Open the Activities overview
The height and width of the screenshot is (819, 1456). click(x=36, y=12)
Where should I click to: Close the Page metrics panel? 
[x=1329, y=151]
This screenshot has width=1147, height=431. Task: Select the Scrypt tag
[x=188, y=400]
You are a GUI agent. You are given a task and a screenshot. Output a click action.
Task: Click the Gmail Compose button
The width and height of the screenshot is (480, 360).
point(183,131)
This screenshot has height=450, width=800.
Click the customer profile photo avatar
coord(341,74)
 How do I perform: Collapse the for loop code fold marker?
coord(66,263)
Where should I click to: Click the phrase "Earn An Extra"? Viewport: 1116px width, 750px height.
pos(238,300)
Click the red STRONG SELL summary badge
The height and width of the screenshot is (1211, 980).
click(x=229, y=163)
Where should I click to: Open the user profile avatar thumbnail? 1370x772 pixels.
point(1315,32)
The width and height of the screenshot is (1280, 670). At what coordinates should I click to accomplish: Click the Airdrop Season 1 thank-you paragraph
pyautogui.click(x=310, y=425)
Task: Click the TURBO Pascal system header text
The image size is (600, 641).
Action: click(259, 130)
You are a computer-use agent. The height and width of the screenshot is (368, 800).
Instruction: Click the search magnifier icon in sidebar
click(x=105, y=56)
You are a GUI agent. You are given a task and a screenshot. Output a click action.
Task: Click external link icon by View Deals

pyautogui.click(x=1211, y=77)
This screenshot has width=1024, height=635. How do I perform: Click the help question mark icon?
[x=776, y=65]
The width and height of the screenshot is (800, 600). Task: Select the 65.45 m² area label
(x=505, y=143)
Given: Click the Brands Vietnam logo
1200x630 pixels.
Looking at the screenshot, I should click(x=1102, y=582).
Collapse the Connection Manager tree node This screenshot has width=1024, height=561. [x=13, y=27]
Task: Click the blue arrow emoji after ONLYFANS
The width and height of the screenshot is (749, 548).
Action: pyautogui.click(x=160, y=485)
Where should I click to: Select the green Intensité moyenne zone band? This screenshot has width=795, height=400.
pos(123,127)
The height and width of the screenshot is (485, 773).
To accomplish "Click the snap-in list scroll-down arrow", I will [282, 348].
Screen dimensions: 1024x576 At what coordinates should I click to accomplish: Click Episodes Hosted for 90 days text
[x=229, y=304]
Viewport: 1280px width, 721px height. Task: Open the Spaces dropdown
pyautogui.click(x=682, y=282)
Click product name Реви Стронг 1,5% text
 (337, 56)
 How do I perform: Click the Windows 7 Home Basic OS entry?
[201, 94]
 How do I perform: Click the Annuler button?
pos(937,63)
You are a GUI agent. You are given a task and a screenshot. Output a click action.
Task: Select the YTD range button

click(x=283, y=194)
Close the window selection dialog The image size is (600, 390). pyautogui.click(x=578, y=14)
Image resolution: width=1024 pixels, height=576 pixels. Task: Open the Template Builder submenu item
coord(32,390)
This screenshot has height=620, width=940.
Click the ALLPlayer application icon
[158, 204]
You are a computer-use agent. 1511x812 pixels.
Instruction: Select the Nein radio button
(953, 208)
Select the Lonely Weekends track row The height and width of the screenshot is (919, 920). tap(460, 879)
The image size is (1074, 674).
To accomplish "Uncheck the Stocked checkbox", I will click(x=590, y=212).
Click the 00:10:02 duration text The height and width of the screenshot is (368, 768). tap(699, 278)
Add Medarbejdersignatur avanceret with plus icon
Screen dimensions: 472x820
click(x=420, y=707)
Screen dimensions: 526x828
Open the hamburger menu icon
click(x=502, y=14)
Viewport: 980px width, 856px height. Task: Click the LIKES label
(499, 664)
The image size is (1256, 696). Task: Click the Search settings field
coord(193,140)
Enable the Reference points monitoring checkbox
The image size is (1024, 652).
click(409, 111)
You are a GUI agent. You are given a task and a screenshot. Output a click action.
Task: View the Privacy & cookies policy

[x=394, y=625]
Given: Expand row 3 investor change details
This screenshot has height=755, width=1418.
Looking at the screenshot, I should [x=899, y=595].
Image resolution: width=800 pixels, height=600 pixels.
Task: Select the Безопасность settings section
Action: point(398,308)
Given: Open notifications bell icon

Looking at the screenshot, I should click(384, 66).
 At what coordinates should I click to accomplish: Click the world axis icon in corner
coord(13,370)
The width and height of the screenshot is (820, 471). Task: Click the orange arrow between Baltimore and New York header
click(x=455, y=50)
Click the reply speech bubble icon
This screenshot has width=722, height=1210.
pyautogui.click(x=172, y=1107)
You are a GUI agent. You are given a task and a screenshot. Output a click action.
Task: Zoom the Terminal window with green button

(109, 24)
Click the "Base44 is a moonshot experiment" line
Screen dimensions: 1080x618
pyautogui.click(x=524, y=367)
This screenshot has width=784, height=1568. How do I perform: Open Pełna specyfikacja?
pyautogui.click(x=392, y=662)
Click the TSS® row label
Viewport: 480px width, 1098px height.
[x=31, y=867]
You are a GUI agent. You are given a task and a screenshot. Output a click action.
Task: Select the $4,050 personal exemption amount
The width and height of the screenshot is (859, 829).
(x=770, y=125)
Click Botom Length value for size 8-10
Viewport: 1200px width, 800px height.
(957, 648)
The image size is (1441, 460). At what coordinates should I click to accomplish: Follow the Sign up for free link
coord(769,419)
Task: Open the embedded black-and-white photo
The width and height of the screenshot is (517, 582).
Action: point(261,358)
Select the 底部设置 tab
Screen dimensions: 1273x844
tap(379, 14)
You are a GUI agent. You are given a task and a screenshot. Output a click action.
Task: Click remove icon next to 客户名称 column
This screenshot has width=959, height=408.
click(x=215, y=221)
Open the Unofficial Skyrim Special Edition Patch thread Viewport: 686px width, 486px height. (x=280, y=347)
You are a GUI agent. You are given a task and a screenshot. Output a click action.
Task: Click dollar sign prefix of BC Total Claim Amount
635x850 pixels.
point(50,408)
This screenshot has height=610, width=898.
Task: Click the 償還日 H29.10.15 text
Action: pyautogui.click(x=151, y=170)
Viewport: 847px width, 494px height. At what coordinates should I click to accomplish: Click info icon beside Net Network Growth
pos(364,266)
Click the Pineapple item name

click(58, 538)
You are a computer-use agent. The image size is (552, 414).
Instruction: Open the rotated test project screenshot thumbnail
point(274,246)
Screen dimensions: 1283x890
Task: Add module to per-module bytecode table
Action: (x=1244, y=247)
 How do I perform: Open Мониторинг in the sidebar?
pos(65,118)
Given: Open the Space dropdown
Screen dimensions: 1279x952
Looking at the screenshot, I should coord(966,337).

■ **Exercise**:
The entire listing is to be printed once more, word for word.

■ **Expected answer**:
Open the Activities overview
The height and width of the screenshot is (819, 1456). click(x=36, y=12)
Where should I click to: Close the Page metrics panel? 
[x=1329, y=151]
This screenshot has width=1147, height=431. Task: Select the Scrypt tag
[x=188, y=400]
You are a GUI agent. You are given a task and a screenshot. Output a click action.
Task: Click the Gmail Compose button
The width and height of the screenshot is (480, 360).
point(183,131)
This screenshot has height=450, width=800.
Click the customer profile photo avatar
coord(341,74)
 How do I perform: Collapse the for loop code fold marker?
coord(66,263)
Where should I click to: Click the phrase "Earn An Extra"? Viewport: 1116px width, 750px height.
pos(238,300)
Click the red STRONG SELL summary badge
The height and width of the screenshot is (1211, 980).
click(x=229, y=163)
Where should I click to: Open the user profile avatar thumbnail? 1370x772 pixels.
point(1315,32)
The width and height of the screenshot is (1280, 670). At what coordinates should I click to accomplish: Click the Airdrop Season 1 thank-you paragraph
pyautogui.click(x=310, y=425)
Task: Click the TURBO Pascal system header text
The image size is (600, 641).
Action: click(259, 130)
You are a computer-use agent. The height and width of the screenshot is (368, 800).
Instruction: Click the search magnifier icon in sidebar
click(x=105, y=56)
You are a GUI agent. You are given a task and a screenshot. Output a click action.
Task: Click external link icon by View Deals

pyautogui.click(x=1211, y=77)
This screenshot has width=1024, height=635. How do I perform: Click the help question mark icon?
[x=776, y=65]
The width and height of the screenshot is (800, 600). Task: Select the 65.45 m² area label
(x=505, y=143)
Given: Click the Brands Vietnam logo
1200x630 pixels.
Looking at the screenshot, I should click(x=1102, y=582).
Collapse the Connection Manager tree node This screenshot has width=1024, height=561. [x=13, y=27]
Task: Click the blue arrow emoji after ONLYFANS
The width and height of the screenshot is (749, 548).
Action: pyautogui.click(x=160, y=485)
Where should I click to: Select the green Intensité moyenne zone band? This screenshot has width=795, height=400.
pos(123,127)
The height and width of the screenshot is (485, 773).
To accomplish "Click the snap-in list scroll-down arrow", I will [282, 348].
Screen dimensions: 1024x576 At what coordinates should I click to accomplish: Click Episodes Hosted for 90 days text
[x=229, y=304]
Viewport: 1280px width, 721px height. Task: Open the Spaces dropdown
pyautogui.click(x=682, y=282)
Click product name Реви Стронг 1,5% text
 (337, 56)
 How do I perform: Click the Windows 7 Home Basic OS entry?
[201, 94]
 How do I perform: Click the Annuler button?
pos(937,63)
You are a GUI agent. You are given a task and a screenshot. Output a click action.
Task: Select the YTD range button

click(x=283, y=194)
Close the window selection dialog The image size is (600, 390). pyautogui.click(x=578, y=14)
Image resolution: width=1024 pixels, height=576 pixels. Task: Open the Template Builder submenu item
coord(32,390)
This screenshot has height=620, width=940.
Click the ALLPlayer application icon
[158, 204]
You are a computer-use agent. 1511x812 pixels.
Instruction: Select the Nein radio button
(953, 208)
Select the Lonely Weekends track row The height and width of the screenshot is (919, 920). tap(460, 879)
The image size is (1074, 674).
To accomplish "Uncheck the Stocked checkbox", I will click(x=590, y=212).
Click the 00:10:02 duration text The height and width of the screenshot is (368, 768). tap(699, 278)
Add Medarbejdersignatur avanceret with plus icon
Screen dimensions: 472x820
click(x=420, y=707)
Screen dimensions: 526x828
Open the hamburger menu icon
click(x=502, y=14)
Viewport: 980px width, 856px height. Task: Click the LIKES label
(499, 664)
The image size is (1256, 696). Task: Click the Search settings field
coord(193,140)
Enable the Reference points monitoring checkbox
The image size is (1024, 652).
click(409, 111)
You are a GUI agent. You are given a task and a screenshot. Output a click action.
Task: View the Privacy & cookies policy

[x=394, y=625]
Given: Expand row 3 investor change details
This screenshot has height=755, width=1418.
Looking at the screenshot, I should [x=899, y=595].
Image resolution: width=800 pixels, height=600 pixels.
Task: Select the Безопасность settings section
Action: point(398,308)
Given: Open notifications bell icon

Looking at the screenshot, I should click(384, 66).
 At what coordinates should I click to accomplish: Click the world axis icon in corner
coord(13,370)
The width and height of the screenshot is (820, 471). Task: Click the orange arrow between Baltimore and New York header
click(x=455, y=50)
Click the reply speech bubble icon
This screenshot has width=722, height=1210.
pyautogui.click(x=172, y=1107)
You are a GUI agent. You are given a task and a screenshot. Output a click action.
Task: Zoom the Terminal window with green button

(109, 24)
Click the "Base44 is a moonshot experiment" line
Screen dimensions: 1080x618
pyautogui.click(x=524, y=367)
This screenshot has width=784, height=1568. How do I perform: Open Pełna specyfikacja?
pyautogui.click(x=392, y=662)
Click the TSS® row label
Viewport: 480px width, 1098px height.
[x=31, y=867]
You are a GUI agent. You are given a task and a screenshot. Output a click action.
Task: Select the $4,050 personal exemption amount
The width and height of the screenshot is (859, 829).
(x=770, y=125)
Click Botom Length value for size 8-10
Viewport: 1200px width, 800px height.
(957, 648)
The image size is (1441, 460). At what coordinates should I click to accomplish: Follow the Sign up for free link
coord(769,419)
Task: Open the embedded black-and-white photo
The width and height of the screenshot is (517, 582).
Action: point(261,358)
Select the 底部设置 tab
Screen dimensions: 1273x844
tap(379, 14)
You are a GUI agent. You are given a task and a screenshot. Output a click action.
Task: Click remove icon next to 客户名称 column
This screenshot has width=959, height=408.
click(x=215, y=221)
Open the Unofficial Skyrim Special Edition Patch thread Viewport: 686px width, 486px height. (x=280, y=347)
You are a GUI agent. You are given a task and a screenshot. Output a click action.
Task: Click dollar sign prefix of BC Total Claim Amount
635x850 pixels.
point(50,408)
This screenshot has height=610, width=898.
Task: Click the 償還日 H29.10.15 text
Action: pyautogui.click(x=151, y=170)
Viewport: 847px width, 494px height. At what coordinates should I click to accomplish: Click info icon beside Net Network Growth
pos(364,266)
Click the Pineapple item name

click(58, 538)
You are a computer-use agent. The image size is (552, 414).
Instruction: Open the rotated test project screenshot thumbnail
point(274,246)
Screen dimensions: 1283x890
Task: Add module to per-module bytecode table
Action: (x=1244, y=247)
 How do I perform: Open Мониторинг in the sidebar?
pos(65,118)
Given: Open the Space dropdown
Screen dimensions: 1279x952
Looking at the screenshot, I should coord(966,337).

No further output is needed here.